- Inner coffin lid of Butehamun, now in Museo Egizio, Turin
- Born: Before 1070 BC In or around Deir el-Medina, Egypt
- Died: Before 960 BC
- Occupation: Scribe
- Years active: c. 11th century BC

= Butehamun =

Ancient Egyptian scribe

Butehamun (fl. 11th century BC) was an Egyptian scribe born and raised in or around Deir el-Medina during the reign of Ramesses XI, the tenth and final pharaoh of the Twentieth Dynasty of Egypt. Butehamun was the son of Thutmose (or Dhutmose) of Deir el-Medina, who was also a scribe, and a member of a family of scribes dating back to the early Twentieth Dynasty.

Under the orders of the High Priests of Amun who maintained the temple complex of Karnak in Thebes, Butehamun was involved in the relocation and reburial of royal mummies from the Valley of the Kings to the Royal Cache (TT320). Throughout his life, Butehamun earned several titles, including "Scribe of the Necropolis", "Opener of the Gates of the Necropolis", "Overseer of Works in the House of Eternity", and "Overseer of the Treasuries of the Kings".
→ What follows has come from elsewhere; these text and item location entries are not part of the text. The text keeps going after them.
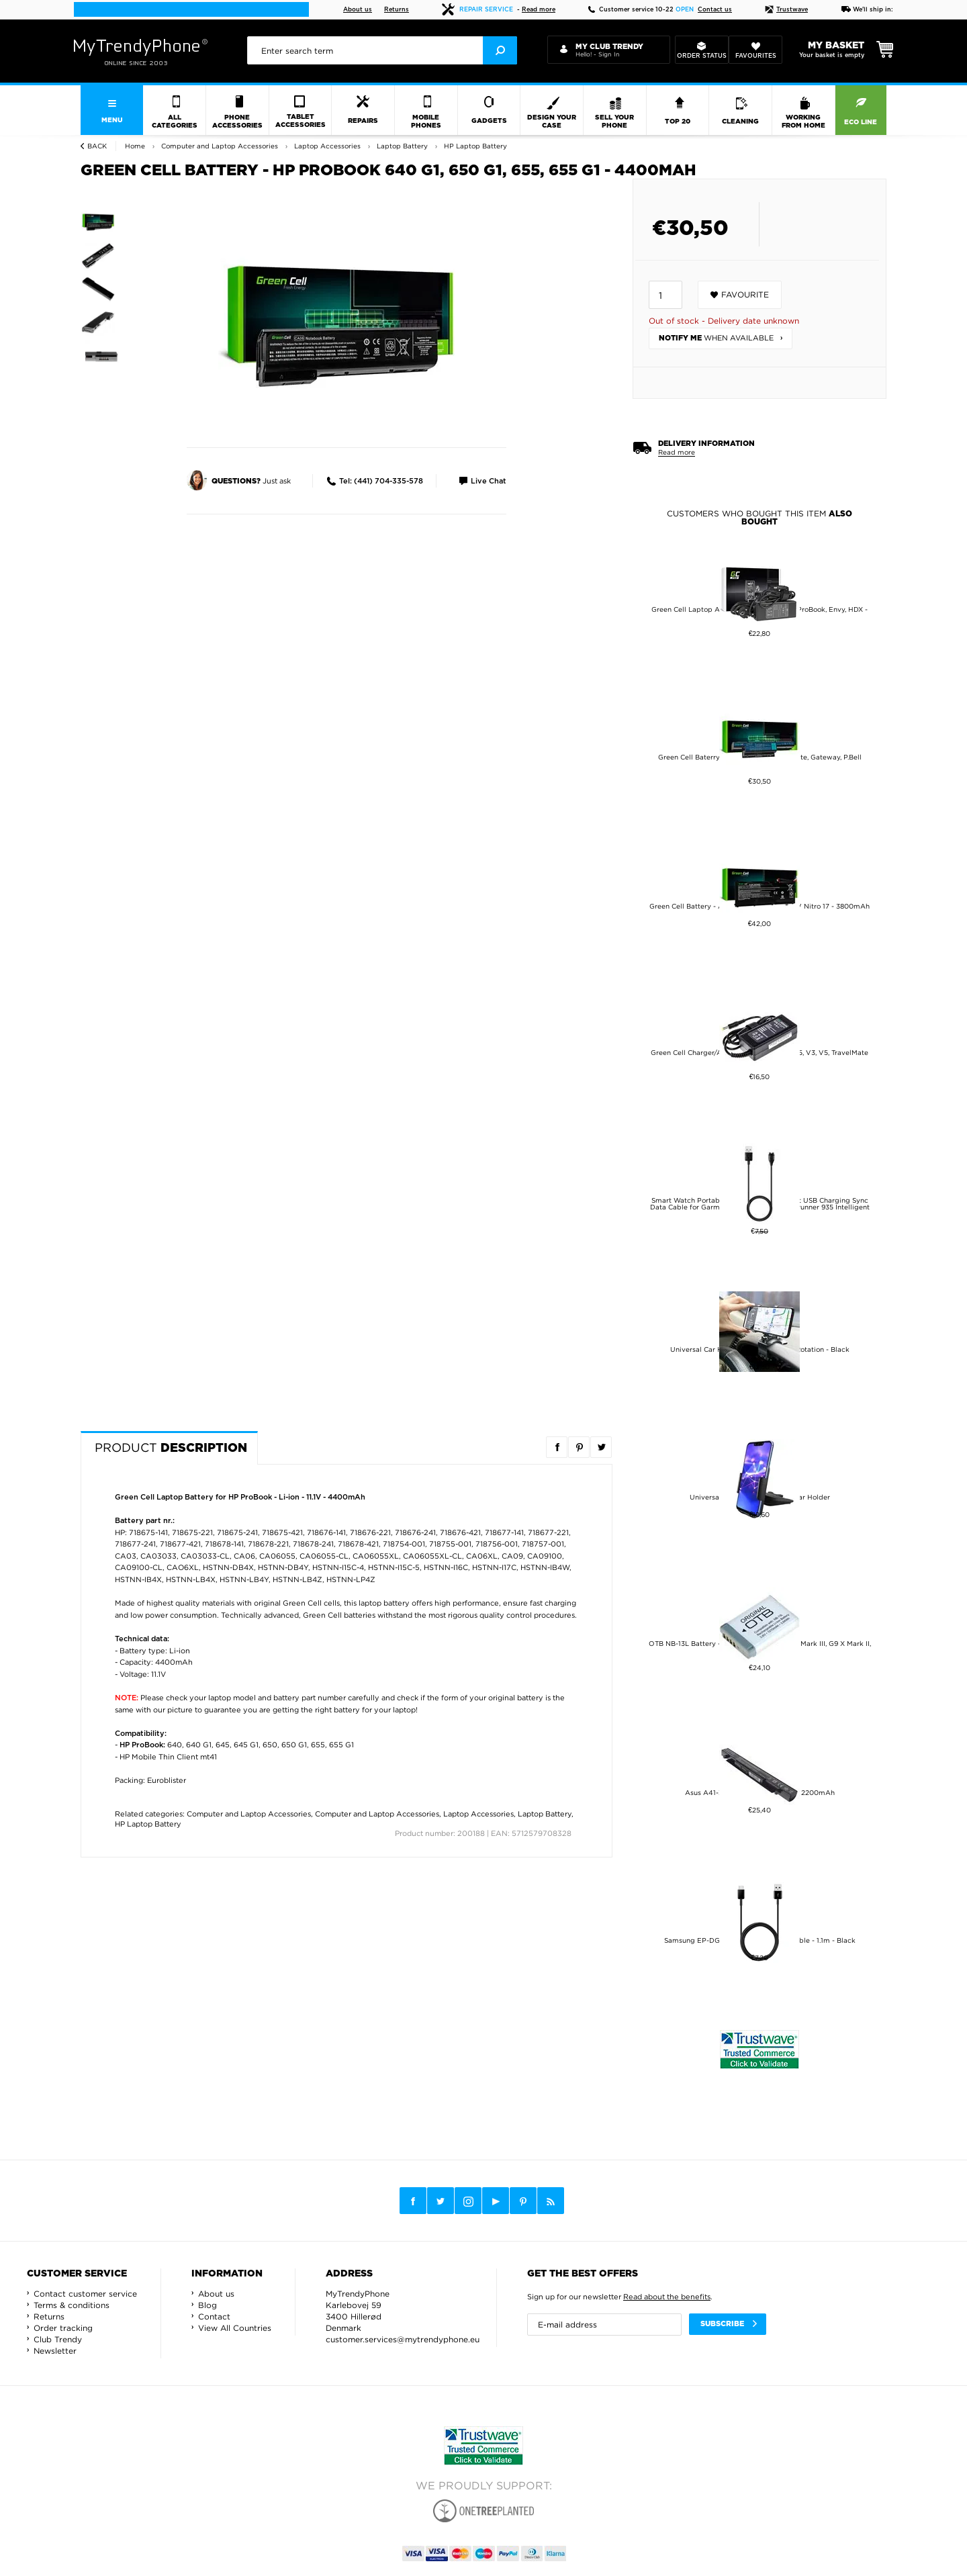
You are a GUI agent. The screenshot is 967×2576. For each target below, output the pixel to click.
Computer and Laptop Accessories (249, 1814)
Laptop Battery (544, 1814)
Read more (538, 10)
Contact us (715, 10)
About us (357, 10)
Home (135, 146)
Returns (396, 10)
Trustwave (786, 10)
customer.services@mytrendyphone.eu (402, 2339)
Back (97, 146)
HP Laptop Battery (148, 1824)
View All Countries (234, 2328)
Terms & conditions (71, 2305)
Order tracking (63, 2328)
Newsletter (55, 2350)
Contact (214, 2316)
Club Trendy (58, 2339)
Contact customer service (85, 2293)
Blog (207, 2305)
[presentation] (382, 50)
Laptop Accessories (478, 1814)
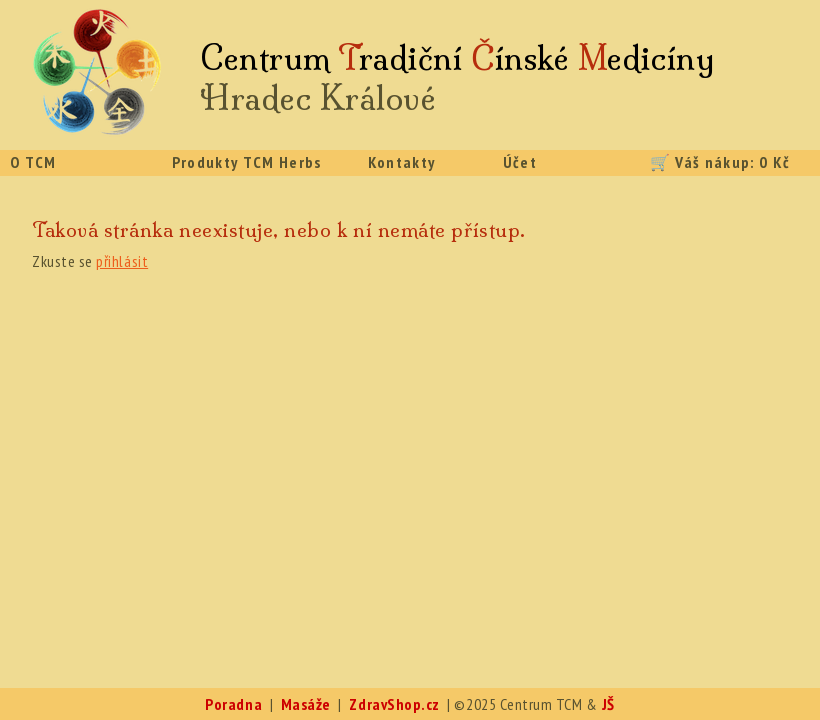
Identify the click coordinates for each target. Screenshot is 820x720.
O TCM (33, 162)
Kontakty (402, 162)
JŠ (608, 704)
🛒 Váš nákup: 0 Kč (720, 162)
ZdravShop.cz (394, 704)
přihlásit (122, 261)
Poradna (233, 704)
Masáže (306, 704)
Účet (520, 162)
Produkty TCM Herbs (247, 162)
Much of what is known about Butehamun is derived from graffiti and from letters between Butehamun and his father. Though Polish archaeologist Andrzej Niwiński proposed the existence of three scribes, each named Butehamun, connected to the Theban Necropolis, this view is considered discredited. Butehamun died during the Twenty-first Dynasty of Egypt.

==Home==
Butehamun's residence was located at Medinet Habu, a site near the foot of the Theban Hills on the west bank of the Nile River. Four columns of the adobe remain, bearing inscriptions and images of the god Amun and the pharaoh Amenhotep I, as well as Amenhotep I's mother, the Great Royal Wife Ahmose-Nefertari.

==Death and burial==
Butehamun died during the Twenty-first Dynasty of Egypt, which lasted from 1077 BC to 943 BC. The whereabouts of Butehamun's mummy are unknown. A set of coffins belonging to Butehamun—an outer coffin, an inner coffin, and a "false lid"—were probably found in the tomb of Nakhte-Min (TT291), a workman from the Eighteenth Dynasty. Butehamun's outer and inner coffins are housed at the Museo Egizio in Turin, Italy.